*** Block opens ***

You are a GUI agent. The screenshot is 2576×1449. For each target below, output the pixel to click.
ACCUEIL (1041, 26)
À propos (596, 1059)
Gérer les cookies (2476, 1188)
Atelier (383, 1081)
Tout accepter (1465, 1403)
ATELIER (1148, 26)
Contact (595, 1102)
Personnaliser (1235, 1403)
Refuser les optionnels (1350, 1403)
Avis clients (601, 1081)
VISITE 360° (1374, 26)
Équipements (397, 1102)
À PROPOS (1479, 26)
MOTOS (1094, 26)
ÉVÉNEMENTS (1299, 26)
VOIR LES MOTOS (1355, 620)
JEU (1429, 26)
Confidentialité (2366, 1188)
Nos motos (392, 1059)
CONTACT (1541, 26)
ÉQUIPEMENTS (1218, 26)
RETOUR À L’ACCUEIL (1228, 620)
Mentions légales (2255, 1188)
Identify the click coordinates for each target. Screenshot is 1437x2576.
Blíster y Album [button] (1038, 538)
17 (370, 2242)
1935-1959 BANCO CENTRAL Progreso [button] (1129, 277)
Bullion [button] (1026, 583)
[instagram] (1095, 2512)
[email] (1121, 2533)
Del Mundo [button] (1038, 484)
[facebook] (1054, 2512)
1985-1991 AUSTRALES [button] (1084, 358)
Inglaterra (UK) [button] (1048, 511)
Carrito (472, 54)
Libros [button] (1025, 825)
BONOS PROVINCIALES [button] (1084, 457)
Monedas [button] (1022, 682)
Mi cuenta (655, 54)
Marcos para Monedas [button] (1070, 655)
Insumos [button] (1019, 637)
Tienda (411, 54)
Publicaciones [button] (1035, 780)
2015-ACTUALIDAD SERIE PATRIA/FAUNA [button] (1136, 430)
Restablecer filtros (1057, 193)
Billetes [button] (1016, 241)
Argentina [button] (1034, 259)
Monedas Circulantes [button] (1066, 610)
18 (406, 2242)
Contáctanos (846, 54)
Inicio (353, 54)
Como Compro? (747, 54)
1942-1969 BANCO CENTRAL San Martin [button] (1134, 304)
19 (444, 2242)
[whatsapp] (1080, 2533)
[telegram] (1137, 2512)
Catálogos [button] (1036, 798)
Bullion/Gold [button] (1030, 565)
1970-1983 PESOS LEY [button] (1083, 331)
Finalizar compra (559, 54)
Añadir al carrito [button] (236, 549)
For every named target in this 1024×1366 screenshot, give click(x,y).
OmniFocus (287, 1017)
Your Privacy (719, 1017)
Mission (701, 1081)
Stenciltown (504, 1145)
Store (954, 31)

*** Block closes ***

What to work on: Where a line in the data contains the string "each", add it to your count, and give only the final number.

Task answer: 2